**Task description**: When a line of the entries contains "computer", please list that line.

**Input data**:

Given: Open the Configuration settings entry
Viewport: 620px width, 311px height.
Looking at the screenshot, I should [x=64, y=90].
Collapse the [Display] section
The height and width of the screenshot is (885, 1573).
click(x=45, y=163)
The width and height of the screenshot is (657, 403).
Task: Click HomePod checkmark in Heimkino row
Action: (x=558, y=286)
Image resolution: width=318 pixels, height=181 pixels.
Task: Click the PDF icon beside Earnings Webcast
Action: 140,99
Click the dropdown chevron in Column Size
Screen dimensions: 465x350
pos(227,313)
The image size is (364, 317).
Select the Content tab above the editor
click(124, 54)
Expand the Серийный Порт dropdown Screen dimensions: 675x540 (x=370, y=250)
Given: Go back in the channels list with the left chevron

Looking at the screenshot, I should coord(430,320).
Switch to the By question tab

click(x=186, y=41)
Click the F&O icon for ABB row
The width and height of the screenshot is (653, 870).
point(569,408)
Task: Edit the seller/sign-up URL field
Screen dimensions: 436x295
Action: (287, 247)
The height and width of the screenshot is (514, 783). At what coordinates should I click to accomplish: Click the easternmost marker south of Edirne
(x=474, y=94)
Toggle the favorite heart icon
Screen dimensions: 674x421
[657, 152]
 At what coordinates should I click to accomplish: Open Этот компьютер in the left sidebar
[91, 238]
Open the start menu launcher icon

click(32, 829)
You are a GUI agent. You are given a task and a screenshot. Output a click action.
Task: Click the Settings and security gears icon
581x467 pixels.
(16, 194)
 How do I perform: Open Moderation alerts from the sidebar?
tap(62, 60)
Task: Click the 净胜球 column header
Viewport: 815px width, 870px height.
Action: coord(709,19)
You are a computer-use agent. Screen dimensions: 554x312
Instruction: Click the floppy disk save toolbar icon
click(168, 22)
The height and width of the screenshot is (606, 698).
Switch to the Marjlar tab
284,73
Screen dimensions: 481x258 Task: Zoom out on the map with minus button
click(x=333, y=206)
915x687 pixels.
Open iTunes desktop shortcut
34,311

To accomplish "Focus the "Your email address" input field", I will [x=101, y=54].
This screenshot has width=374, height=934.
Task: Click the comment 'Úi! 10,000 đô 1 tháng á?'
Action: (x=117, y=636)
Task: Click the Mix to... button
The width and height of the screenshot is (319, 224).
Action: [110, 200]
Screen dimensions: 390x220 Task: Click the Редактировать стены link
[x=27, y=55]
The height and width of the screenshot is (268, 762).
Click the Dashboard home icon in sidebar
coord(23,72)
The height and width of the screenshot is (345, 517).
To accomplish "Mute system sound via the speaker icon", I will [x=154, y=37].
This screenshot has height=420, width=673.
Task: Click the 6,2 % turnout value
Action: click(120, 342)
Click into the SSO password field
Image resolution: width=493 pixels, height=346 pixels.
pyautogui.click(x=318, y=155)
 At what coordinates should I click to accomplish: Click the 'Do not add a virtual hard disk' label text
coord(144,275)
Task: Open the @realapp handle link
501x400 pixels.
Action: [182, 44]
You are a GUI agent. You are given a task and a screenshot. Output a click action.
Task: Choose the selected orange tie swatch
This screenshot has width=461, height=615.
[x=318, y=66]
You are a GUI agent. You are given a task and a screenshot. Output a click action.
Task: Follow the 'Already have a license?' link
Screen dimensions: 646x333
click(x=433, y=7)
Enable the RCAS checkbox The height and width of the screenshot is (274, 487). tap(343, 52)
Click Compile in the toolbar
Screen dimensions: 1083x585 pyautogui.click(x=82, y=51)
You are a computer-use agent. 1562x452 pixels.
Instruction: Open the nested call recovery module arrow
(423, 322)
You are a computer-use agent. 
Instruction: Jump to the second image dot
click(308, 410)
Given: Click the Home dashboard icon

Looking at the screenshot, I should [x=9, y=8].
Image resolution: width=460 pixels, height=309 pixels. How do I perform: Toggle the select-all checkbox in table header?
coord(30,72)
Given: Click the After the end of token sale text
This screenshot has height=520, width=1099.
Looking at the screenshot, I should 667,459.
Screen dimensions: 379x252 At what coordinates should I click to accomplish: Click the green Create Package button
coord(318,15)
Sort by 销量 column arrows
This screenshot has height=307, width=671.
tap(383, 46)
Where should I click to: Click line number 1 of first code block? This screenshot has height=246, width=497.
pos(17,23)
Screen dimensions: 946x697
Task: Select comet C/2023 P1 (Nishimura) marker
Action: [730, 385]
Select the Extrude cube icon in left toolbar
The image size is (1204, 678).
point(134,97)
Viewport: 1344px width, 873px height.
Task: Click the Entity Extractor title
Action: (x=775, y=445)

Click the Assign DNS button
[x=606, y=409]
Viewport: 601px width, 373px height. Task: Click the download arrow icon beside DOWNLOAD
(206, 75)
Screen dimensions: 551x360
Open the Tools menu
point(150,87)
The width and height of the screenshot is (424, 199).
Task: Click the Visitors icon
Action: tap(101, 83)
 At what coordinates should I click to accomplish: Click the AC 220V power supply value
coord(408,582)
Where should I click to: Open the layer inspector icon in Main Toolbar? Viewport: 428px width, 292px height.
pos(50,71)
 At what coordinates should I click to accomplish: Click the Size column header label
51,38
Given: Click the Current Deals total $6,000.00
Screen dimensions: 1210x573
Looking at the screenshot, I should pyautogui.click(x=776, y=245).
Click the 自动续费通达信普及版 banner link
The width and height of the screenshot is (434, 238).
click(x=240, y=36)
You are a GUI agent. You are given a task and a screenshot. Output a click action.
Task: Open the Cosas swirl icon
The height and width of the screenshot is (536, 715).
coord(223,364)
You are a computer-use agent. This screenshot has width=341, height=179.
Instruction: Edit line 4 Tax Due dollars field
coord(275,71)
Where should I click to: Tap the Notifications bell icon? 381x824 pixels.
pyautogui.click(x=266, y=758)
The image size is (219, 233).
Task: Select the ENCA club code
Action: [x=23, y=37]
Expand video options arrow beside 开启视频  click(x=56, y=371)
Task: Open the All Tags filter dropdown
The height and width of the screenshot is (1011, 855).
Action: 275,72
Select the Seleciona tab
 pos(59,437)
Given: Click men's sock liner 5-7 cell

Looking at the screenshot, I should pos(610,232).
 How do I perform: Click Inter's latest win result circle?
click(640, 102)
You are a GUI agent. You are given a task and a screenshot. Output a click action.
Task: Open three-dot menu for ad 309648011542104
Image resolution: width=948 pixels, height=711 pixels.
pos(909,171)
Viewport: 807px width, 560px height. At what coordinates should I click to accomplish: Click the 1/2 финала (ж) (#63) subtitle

**Result for this exercise**:
You are a computer-use agent. Screen dimensions: 554x312
You are a computer-use agent. 1562x452 pixels.
You are a computer-use agent. 
You are a computer-use agent. This screenshot has width=341, height=179.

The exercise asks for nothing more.